- Petrobras iniciou, neste mês, uma campanha publicitária direcionada a caminhoneiros, afirmando que “importa de outros países para que seu caminhão nunca pare”, mas dados públicos indicam diferente.
- Dados da Agência Nacional do Petróleo mostram que a Petrobras não importou diesel em abril, mesmo com risco de escassez global agravado pela guerra no Oriente Médio.
- Em reunião do dia 30 de março, a ANP informou estoques com recomposição lenta e cenário de diesel mais pressionado para abril e, sobretudo, maio; a agência flexibilizou o mínimo de estoques no país.
- Na mesma reunião, um representante da Petrobras disse que o balanço de produção por demanda estava ajustado, sem necessidade de importações adicionais.
- A queda de importação de diesel pela Petrobras foi de 17% de 2025 para 2026, entre janeiro e abril, de 1,4 milhão para 1,1 milhão de toneladas; a decisão é analisada como forma de evitar impasse político e financeiro.
A Petrobras zerou as importações de diesel em abril, segundo dados da ANP. A decisão ocorre em meio a uma crise global de oferta e a expectativa de escassez causada pela guerra no Oriente Médio. A campanha publicitária da estatal, voltada aos caminhoneiros, afirma que o diesel é importado para manter o abastecimento, o que contrasta com os números oficiais do mês.

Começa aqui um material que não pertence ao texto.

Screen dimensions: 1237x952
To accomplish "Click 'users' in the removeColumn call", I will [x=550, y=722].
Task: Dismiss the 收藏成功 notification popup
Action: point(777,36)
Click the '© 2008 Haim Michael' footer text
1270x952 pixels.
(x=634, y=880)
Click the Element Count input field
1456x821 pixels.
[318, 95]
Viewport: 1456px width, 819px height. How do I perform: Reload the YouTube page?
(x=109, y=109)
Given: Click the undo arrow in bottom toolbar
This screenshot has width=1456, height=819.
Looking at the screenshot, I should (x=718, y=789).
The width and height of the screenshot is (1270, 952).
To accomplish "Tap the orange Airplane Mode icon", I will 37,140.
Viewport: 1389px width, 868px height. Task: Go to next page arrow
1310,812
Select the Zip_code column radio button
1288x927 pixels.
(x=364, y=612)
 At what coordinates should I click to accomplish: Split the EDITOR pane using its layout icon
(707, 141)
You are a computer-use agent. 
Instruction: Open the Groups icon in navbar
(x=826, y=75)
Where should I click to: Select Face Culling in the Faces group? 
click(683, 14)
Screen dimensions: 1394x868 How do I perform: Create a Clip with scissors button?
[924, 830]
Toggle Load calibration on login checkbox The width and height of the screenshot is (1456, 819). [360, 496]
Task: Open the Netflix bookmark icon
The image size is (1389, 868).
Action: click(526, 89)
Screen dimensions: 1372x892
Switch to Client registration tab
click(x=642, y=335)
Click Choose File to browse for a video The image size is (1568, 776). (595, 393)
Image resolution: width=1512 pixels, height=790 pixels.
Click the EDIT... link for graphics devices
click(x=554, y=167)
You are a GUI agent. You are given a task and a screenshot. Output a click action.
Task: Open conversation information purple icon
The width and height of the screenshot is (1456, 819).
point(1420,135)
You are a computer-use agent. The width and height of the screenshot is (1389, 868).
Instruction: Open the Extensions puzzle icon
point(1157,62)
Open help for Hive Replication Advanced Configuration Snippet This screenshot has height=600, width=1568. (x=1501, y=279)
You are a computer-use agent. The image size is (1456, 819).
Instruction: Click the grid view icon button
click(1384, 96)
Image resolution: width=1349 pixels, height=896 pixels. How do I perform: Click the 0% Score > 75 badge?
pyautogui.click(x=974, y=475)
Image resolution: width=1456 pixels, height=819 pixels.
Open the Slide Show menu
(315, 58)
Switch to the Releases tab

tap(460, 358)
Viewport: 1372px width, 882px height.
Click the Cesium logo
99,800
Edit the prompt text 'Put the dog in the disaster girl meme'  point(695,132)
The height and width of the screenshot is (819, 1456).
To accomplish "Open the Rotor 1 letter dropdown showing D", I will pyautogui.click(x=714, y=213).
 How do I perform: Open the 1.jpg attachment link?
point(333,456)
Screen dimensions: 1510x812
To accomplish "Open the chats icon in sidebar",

Análises internas indicam que a saída do mercado de importação visa evitar um impasse político e financeiro. À época, a ANP já havia flexibilizado o mínimo regulatório de estoques, em meio ao receio de desabastecimento. Em reunião do dia 30 de março, a Petrobras afirmou que o balanço de produção por demanda estava ajustado, sem necessidade de novas importações.
Entre janeiro e abril deste ano, o volume de diesel importado pela Petrobras caiu de 1,4 milhão para 1,1 milhão de toneladas, uma redução de 17%. O recorte envolve cargas nacionalizadas, destacando a mudança de estratégia da estatal frente ao cenário externo.
Contexto
A avaliação de bastidores aponta que a Petrobras busca preservar liquidez e evitar pressões políticas ligadas à inflação e aos custos de frete. Importar diesel pode elevar o preço ao consumidor em até 2,50 por litro, dependendo de reajustes cambiais e tarifas. Além disso, a decisão envolve possíveis questionamentos de acionistas e de autoridades de governança.
A discussão também envolve riscos de governança e de rentabilidade para a empresa, incluindo potenciais disputas com investidores estrangeiros. Mesmo com o custo agregado dos insumos importados, a estatal sustenta que a estratégia de produção interna atende à demanda prevista para este período.
A comunicação pública da Petrobras, no entanto, contrasta com a leitura de dados oficiais sobre estoques e importações. Enquanto a empresa aponta a necessidade de manter o abastecimento contínuo, especialistas ressaltam que o cenário internacional segue suscetível a volatilidades que impactam o preço final ao consumidor.